Compared to other central and South American nations, Suriname is also ranked low for kidnapping and terrorism and is generally safe for travel. And South Africans should be happy to know that unlike other South American countries, they will probably understand the locals since the official language of Suriname is Dutch and it still has strong ties with the Netherlands.
Canada is still king!
In addition to being one of the most breathtaking countries, but it is also one of the most progressive with regards to human rights. In fact, in 2018, Canada welcomed more refugees from across the world than any other nation. The country prides itself in being welcoming and accepting foreigners of all creeds into the country – even US citizens who have grown weary of nationalist sentiments in their own country.
Though Canada is said to miss their carbon emission target for 2013, it is still a country which is wholly dedicated to addressing environmental degradation and climate change. Consider, for instance, that Canada currently contributes 2% of the world’s share of CO2 emissions, compared to South Africa at 1%. Though Canada contributes twice the emissions, it is also eight times the size of South Africa.
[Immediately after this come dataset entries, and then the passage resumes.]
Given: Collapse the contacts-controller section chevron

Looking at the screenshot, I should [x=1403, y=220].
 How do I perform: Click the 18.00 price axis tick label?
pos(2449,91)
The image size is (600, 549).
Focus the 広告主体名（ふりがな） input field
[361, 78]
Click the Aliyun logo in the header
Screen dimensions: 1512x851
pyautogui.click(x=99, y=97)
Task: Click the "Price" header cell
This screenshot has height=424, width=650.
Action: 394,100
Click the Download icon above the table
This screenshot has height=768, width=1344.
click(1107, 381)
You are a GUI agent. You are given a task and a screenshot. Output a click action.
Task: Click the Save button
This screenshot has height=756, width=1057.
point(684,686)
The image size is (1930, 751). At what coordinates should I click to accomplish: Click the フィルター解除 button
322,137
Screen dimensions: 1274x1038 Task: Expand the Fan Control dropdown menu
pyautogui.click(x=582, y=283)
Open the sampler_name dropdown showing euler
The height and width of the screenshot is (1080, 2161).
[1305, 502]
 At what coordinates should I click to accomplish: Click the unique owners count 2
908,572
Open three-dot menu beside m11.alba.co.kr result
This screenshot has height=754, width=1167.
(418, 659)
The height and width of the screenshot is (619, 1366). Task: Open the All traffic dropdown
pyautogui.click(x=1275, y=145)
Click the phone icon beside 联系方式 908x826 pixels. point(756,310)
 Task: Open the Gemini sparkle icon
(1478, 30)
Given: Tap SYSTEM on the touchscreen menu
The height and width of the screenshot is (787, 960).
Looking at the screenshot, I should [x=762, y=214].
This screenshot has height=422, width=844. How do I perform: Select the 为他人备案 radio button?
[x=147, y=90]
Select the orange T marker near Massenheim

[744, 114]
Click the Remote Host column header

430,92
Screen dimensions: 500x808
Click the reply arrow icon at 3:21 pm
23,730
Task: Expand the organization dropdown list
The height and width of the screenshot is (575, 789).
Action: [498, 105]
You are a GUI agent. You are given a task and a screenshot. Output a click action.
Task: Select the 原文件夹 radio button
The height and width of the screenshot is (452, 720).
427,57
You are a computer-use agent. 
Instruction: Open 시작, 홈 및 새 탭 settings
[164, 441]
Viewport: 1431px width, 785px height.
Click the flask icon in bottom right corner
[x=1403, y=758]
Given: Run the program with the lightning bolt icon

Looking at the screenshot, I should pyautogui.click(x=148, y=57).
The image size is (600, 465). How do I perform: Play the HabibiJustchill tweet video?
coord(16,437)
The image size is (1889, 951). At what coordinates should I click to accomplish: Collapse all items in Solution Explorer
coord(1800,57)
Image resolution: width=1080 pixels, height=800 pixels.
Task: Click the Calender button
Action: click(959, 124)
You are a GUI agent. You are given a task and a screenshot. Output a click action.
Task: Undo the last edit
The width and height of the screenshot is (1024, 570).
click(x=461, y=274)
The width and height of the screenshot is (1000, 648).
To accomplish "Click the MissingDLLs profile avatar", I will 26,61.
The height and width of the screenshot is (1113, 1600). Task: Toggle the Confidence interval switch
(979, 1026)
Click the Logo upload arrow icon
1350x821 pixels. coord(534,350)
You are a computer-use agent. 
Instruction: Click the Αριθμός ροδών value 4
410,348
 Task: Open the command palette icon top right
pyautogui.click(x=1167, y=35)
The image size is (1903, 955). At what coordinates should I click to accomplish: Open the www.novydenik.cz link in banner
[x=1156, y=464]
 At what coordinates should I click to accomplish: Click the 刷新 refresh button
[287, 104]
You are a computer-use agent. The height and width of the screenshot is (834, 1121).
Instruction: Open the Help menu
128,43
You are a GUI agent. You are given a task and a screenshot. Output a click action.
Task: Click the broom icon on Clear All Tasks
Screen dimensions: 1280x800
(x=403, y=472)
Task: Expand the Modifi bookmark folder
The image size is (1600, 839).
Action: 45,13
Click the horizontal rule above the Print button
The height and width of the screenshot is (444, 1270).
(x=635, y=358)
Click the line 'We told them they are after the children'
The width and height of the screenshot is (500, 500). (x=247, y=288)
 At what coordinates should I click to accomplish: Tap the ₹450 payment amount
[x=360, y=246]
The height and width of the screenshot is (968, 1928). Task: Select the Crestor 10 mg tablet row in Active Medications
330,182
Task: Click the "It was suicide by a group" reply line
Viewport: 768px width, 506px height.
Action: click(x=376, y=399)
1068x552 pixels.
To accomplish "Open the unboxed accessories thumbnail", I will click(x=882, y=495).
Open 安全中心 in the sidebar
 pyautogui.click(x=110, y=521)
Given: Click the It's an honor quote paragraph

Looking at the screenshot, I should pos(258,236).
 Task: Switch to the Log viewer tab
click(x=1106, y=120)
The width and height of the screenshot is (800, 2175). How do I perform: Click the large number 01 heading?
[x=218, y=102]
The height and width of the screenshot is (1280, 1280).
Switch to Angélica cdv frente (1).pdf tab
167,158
But it is in an unlikely category where Canada seems to be winning over some other western nations. Following in the footsteps of nations like Portugal and Italy, Canada has dedicated itself to solving the problem of drug abuse. The nation realised that the true answer to the high abuse of drugs and incidence of overdose was not to alienate drug users, but to rather provide more treatment, access to naloxone and reintegrating drug users into society through progressive efforts. Though replacing one drug with another is hardly a cure-all for drug abuse, authorities have seen remarkable improvement with citizens more willing to tackle rehabilitation.
The change in policy and approach is a refocusing of efforts – from a war on drugs to a war on the harmful effects and deaths related to drug use. By offering alternatives, drug users are reaching less for substances like heroin, accessing needle-exchange programmes and medical opioids and decriminalising less harmful drugs like marijuana.